▸ WHAT IS BEING ASKED:
Return, unchanged and with no pictures, the lines below from the very first through the one that contains "The image size is (1568, 725).".

-- Opening Marker --

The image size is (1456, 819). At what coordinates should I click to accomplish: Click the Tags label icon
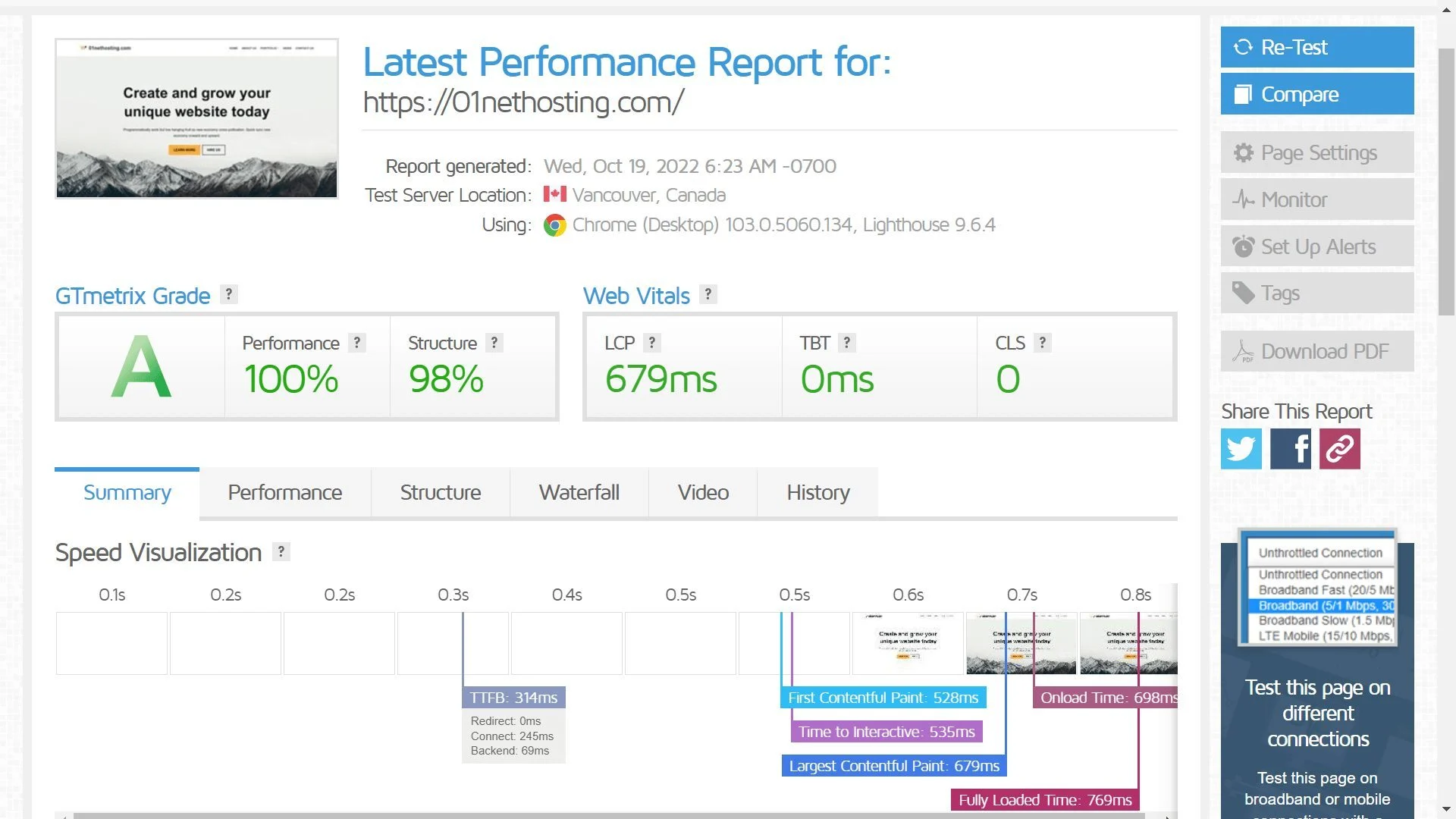coord(1244,293)
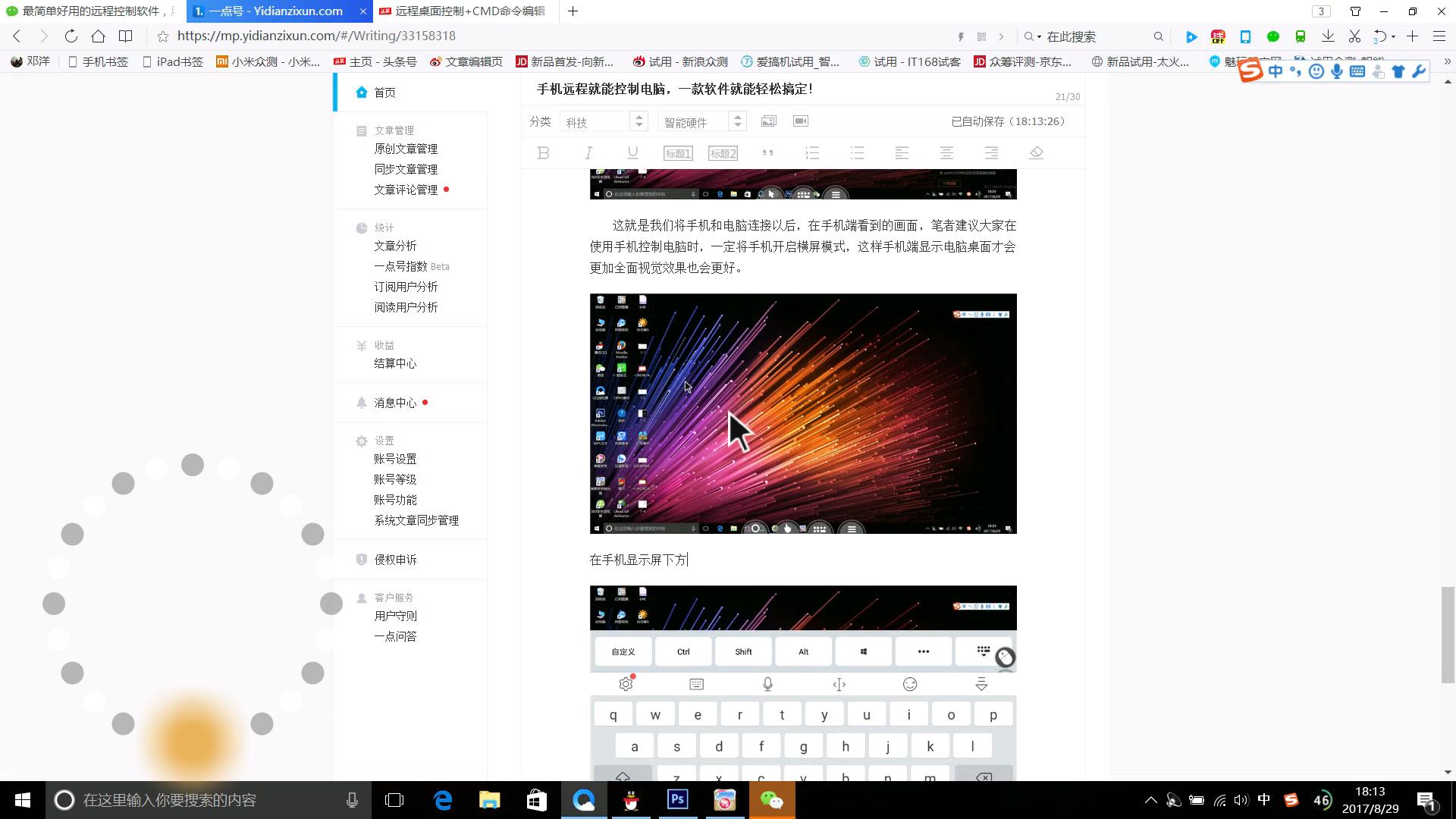Open the 在此搜索 search engine dropdown
Image resolution: width=1456 pixels, height=819 pixels.
pos(1038,36)
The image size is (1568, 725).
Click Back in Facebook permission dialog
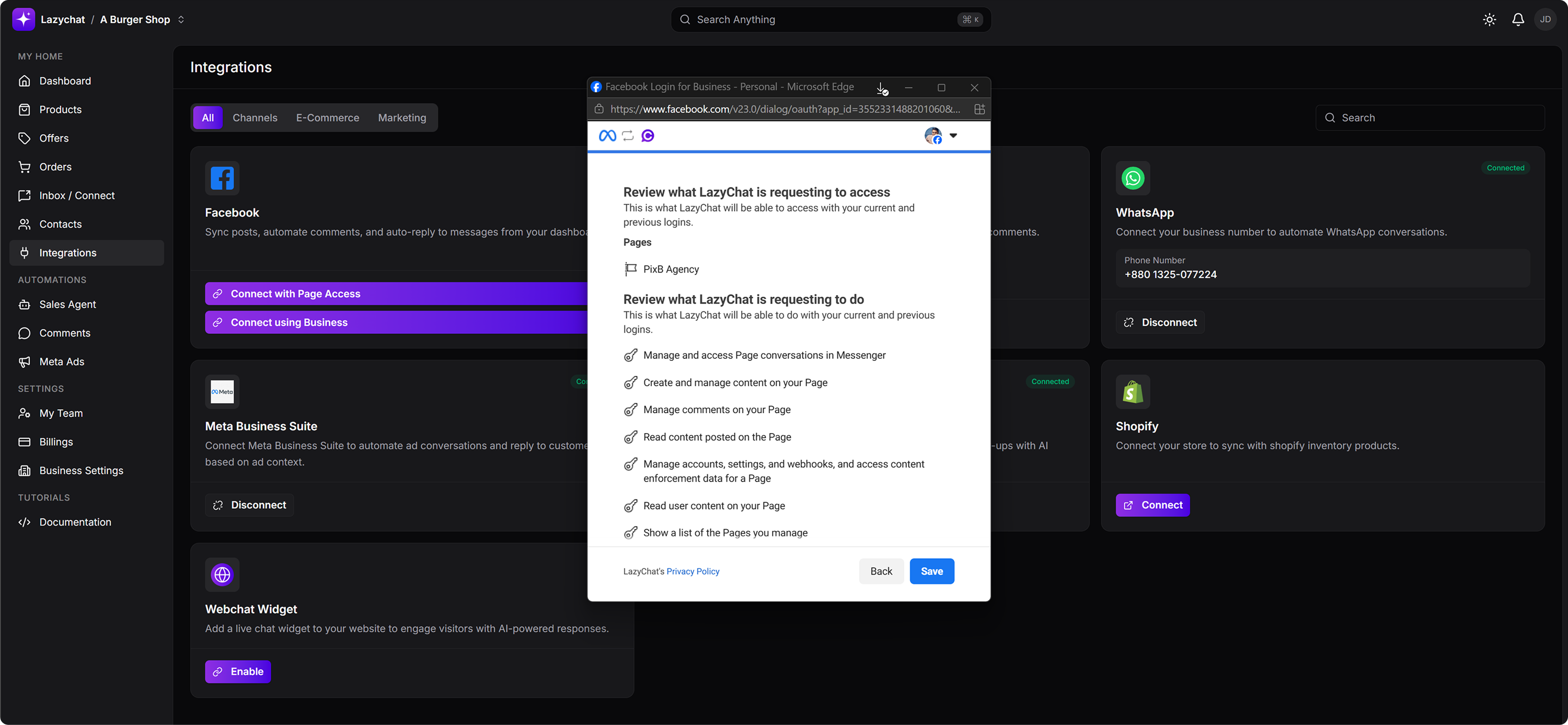881,571
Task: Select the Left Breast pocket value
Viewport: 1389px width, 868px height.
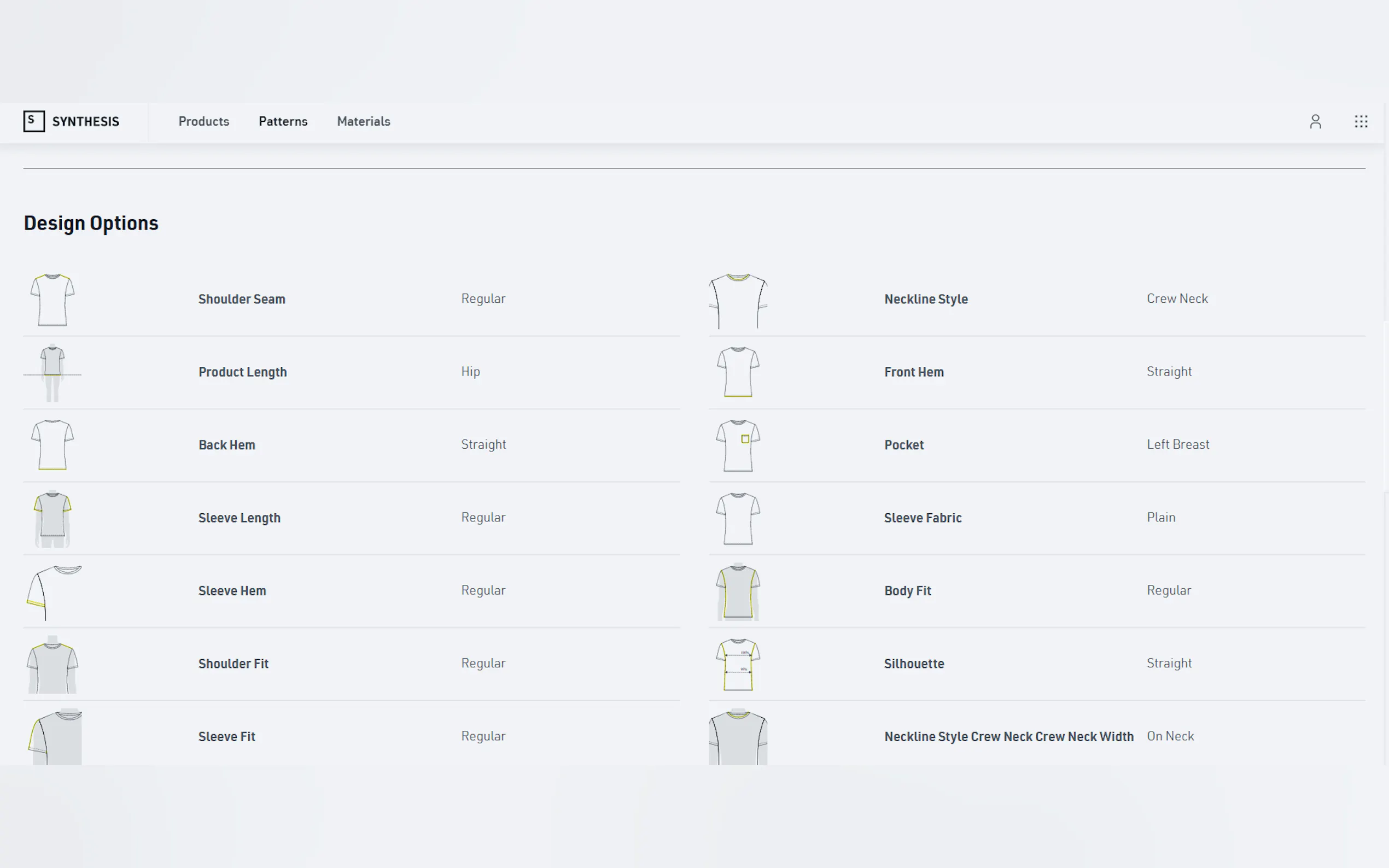Action: pos(1177,444)
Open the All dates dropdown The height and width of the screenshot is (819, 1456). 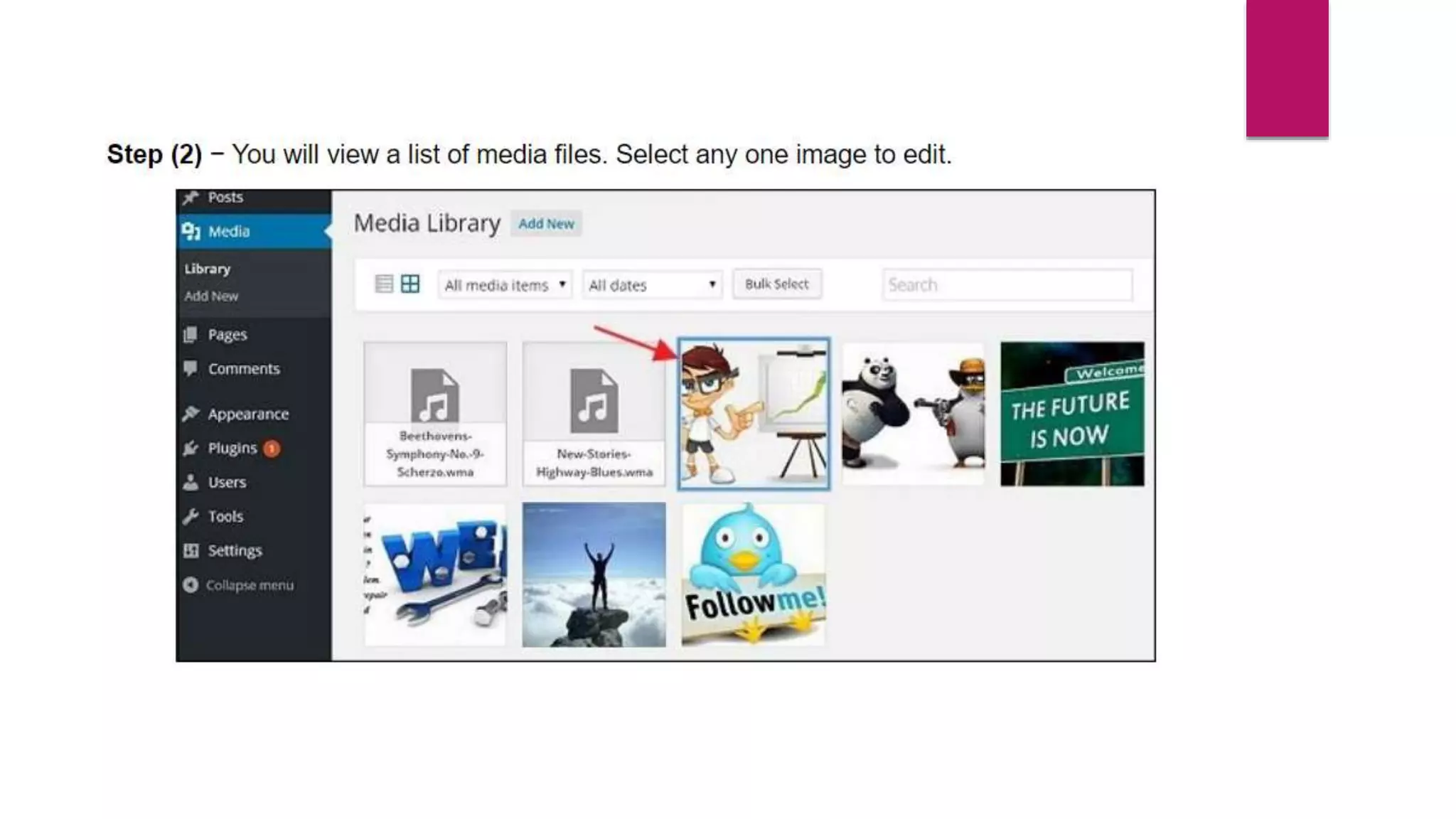click(x=651, y=285)
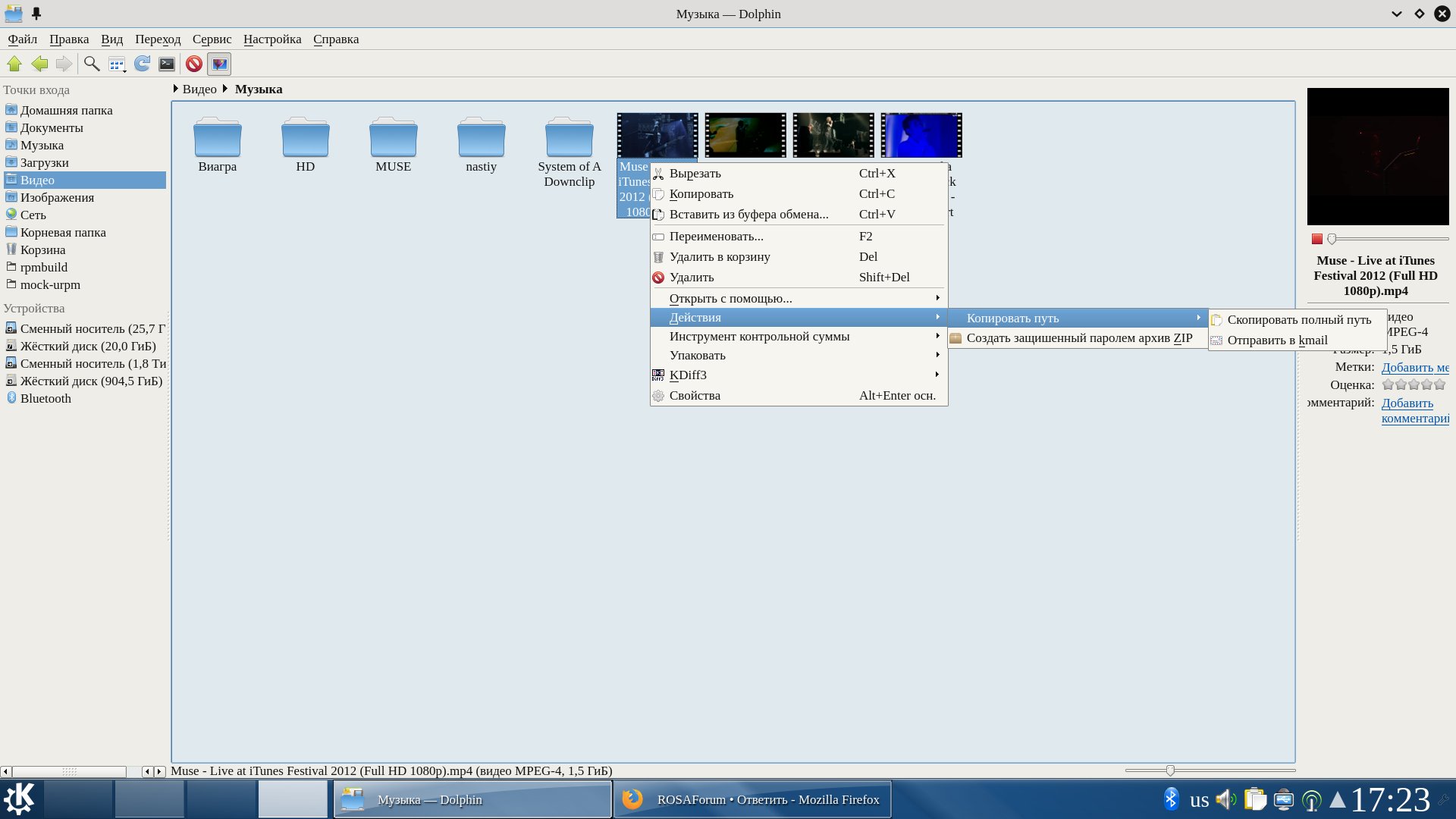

-- Closing Marker --

▸ SOLUTION FOR THIS TASK:
The image size is (1456, 819). At what coordinates should I click to accomplish: Click the Tags label icon
coord(1244,293)
Open the 在此搜索 search engine dropdown
Image resolution: width=1456 pixels, height=819 pixels.
pos(1038,36)
The image size is (1568, 725).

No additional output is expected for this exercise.